YASUO KUNIYOSHI (1889-1953), Circus Girl Resting (1925). Pintura exibida na "Advancing American Art", em 1946, exposição que reuniu 79 pinturas a óleo de 45 importantes artistas norte-americanos. A exposição viajou depois de Nova Yorque para Paris e Praga, onde obteve grande sucesso e polémica. O presidente Harry Truman criticou a orientação artística dominante, tendo proferido a propósito deste quadro a célebre declaração racista e reaccionária: « If that is art, then I am a Hottentot.» 

sexta-feira, setembro 06, 2019

UM BANQUINHO...

«Pani Krysia, debruçada sobre a mesa de jantar, saia arregaçada, esticava os braços como se fosse uma cruz, fincando as mãos à toalha de renda. Com o peito espremido no tampo, erguia o queixo para o tecto como se visse o céu. Atrás dela, com os pés apoiados num banquinho, o presidente da Câmara trazia as calças pelos joelhos e dominava a beata puxando-a pelos atilhos do corpete
No capítulo seguinte é o escritor fictício que se pronuncia sobre a fabulação do seu relato: «O gajo não prestava, não valia nada! Um tipo daquele tamanho não chega aonde ele chegou sem se empoleirar. Há quem lhe chame canalhice, eu vi  ali um banquinho, qual é o problema? Tens um banquinho, tens uma história.»
Este é um romance em que a história narrada se confronta com as motivações da narração, as fontes, o poder da fabulação, a angústia da criação, o real e o imaginário. Um bom romance, prémio Leya 2017.

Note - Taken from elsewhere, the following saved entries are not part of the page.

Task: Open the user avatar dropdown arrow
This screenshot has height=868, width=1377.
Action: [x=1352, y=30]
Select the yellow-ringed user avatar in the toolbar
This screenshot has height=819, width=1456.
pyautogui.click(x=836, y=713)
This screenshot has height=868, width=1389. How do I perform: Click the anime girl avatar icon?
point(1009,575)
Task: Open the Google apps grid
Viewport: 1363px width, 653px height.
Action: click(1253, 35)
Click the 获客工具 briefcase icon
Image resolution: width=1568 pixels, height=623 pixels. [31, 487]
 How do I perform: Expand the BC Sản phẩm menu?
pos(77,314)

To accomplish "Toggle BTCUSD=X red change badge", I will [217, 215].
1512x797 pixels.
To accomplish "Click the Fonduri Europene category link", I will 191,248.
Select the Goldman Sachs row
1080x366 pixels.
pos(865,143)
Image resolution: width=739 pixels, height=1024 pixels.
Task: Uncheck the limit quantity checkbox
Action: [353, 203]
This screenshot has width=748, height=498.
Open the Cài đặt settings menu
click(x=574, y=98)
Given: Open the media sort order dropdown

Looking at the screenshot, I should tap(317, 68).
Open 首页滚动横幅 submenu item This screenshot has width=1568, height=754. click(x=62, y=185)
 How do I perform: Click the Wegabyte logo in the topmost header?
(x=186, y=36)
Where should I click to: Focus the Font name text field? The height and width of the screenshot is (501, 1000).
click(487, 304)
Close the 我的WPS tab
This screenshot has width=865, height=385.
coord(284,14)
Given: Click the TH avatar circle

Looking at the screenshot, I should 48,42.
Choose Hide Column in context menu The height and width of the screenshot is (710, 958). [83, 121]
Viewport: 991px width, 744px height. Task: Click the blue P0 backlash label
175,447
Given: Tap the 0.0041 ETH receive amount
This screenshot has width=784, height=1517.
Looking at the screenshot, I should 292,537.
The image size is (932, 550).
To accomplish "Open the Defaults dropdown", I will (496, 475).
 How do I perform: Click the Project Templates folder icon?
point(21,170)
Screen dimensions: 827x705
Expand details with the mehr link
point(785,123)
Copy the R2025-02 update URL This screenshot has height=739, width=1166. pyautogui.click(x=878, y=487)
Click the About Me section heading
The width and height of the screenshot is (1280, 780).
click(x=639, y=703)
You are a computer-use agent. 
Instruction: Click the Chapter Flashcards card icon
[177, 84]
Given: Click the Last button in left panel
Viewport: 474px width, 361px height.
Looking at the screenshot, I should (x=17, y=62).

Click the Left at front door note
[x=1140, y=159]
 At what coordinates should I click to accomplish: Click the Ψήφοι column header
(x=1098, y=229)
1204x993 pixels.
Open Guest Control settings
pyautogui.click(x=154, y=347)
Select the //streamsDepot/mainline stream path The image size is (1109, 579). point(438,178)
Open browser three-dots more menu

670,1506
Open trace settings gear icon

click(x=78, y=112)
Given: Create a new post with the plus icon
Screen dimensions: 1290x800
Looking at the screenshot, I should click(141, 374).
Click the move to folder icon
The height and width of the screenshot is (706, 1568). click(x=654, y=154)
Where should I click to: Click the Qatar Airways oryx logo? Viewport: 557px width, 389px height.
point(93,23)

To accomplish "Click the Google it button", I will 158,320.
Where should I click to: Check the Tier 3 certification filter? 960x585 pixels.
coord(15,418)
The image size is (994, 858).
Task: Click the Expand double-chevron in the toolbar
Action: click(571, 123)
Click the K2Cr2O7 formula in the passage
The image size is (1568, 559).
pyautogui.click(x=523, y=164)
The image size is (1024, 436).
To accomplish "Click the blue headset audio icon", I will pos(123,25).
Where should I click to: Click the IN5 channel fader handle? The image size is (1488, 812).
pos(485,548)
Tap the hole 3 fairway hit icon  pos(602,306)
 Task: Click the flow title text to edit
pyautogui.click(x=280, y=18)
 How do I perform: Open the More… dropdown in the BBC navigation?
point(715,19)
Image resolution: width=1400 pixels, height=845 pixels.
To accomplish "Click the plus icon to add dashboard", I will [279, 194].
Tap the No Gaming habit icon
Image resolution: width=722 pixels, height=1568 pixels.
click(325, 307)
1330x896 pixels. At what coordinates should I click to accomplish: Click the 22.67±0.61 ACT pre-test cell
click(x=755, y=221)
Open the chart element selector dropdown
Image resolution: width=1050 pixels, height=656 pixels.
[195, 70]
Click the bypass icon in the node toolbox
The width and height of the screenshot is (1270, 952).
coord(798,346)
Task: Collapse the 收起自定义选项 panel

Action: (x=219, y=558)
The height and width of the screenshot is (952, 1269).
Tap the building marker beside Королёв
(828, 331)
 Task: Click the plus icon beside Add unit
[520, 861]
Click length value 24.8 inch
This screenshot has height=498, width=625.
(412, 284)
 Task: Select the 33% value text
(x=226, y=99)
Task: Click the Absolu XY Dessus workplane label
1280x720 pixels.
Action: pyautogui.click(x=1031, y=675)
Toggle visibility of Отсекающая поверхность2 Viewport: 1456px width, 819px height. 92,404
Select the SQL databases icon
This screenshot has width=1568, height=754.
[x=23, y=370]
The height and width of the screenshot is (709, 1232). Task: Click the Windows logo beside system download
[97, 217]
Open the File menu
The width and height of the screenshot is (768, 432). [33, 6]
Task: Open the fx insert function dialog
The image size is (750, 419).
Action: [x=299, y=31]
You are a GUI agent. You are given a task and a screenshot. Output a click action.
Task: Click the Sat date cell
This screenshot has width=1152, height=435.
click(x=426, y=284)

quarta-feira, setembro 04, 2019

ORDEEEEER!

NOT A GOOD START BORIS!, disse o incrível speaker John Bercow. Isto sim, vale a pena, não tem nada a ver com a pasmaceira enfatuada de S. Bento. 

CINEMA PARAÍSO

Uma fantasia americana de 1946 dirigida por Frank Borzage. Apesar da "implausibilidade do argumento" e das "grotescas interpretações dos protagonistas" (João Bénard da Costa), é um filme que engaja o espectador no delírio, no conto de fadas, na música de Rachmaninoff com um invisível Rubinstein ao piano. Uma Catherine McLeod fabulosa e o final feliz que cai sempre bem. Passou ontem na Cinemateca. 

terça-feira, setembro 03, 2019

PINACOTECA

PABLO PICASSO, Retrato de Dora Maar (1937). Mário Dionísio escreveu no prefácio de A Paleta e o Mundo: «A pintura moderna é obra de loucos? A pintura moderna é a verdadeira e única pintura? (...) A pintura moderna é uma parada de monstruosidades ou um encantador jogo decorativo? É uma arte requintada para raros conhecedores apenas ou o garatujar confrangedor de gente inepta e sem gosto?» -- As respostas são dadas ao longo de cinco volumes, 2ª edição pela Europa-América em 1973. Nova edição da Imprensa Nacional-Casa da Moeda em preparação.


domingo, setembro 01, 2019

DIÁRIO

Domingo a escutar a música radiofónica da vida. Aquilo que Amadeus Mozart aconselhou a Harry Haller, o lobo das estepes.